From: Greg Colvin (gcolvin_at_[hidden])
Date: 2002-01-19 13:46:45
From: "Chuck Allison" <cda_at_[hidden]>
> How about "system" threads?
As opposed to "user" threads?
> ----- Original Message -----
> From: "bill_kempf" <williamkempf_at_[hidden]>
> To: <boost_at_[hidden]>
> Sent: Saturday, January 19, 2002 9:56 AM
> Subject: [boost] Re: Draft of generation 2 thread class
> > --- In boost_at_y..., Tom Becker <voidampersand_at_f...> wrote:
> > > On Fri, 18 Jan 2002 23:12:50 -0000, "bill_kempf"

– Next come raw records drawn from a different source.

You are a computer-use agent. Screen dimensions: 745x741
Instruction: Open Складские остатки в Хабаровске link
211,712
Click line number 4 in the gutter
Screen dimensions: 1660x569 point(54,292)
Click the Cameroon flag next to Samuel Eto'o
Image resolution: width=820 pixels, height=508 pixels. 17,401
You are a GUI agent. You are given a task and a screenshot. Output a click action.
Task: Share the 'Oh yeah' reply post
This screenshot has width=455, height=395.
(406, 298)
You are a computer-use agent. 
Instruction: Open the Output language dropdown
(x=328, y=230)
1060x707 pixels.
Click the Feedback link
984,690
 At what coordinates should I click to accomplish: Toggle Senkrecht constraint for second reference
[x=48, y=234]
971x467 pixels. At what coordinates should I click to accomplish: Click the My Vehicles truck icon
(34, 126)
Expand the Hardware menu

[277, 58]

> > > <williamkempf_at_h...> wrote:
> > > > > 1. The terms native and foreign could easily be confusing.
> > Normally
> > > >when we
> > > >> talk about native facilities in the context of a library, we
> > mean
> > > >the
> > > >> underlying facilities provided by the platform. Maybe the
> > > >categories shoudl
> > > >> be boost and native instead, or maybe it would be best to
> > > >avoid "native"
> > > >> altogether?
> > > >
> > > >I agree, and expected these names to raise controversy. I just
> > > >couldn't come up with alternatives. "boost" instead of the
> > > >current "native" is a good choice. I'm not so sure about
> > > >using "native" instead of "foreign", though it's better. I'm very
> > > >open to suggestions here.
> > >
> > > How about "platform" threads?
> > Not bad. Better then native, but I hope we can still do better :).
> > > I was initially confused by the places where the document said some
> > > feature is available only on category != foreign. I figured out
> > that
> > > the other categories are boost or adopted, and adopted threads seem
> > > to be functionally equivalent to a boost threads, except for how
> > they
> > > came to be, so it seems the features are actually associated with
> > the
> > > thread's boostness, which makes sense.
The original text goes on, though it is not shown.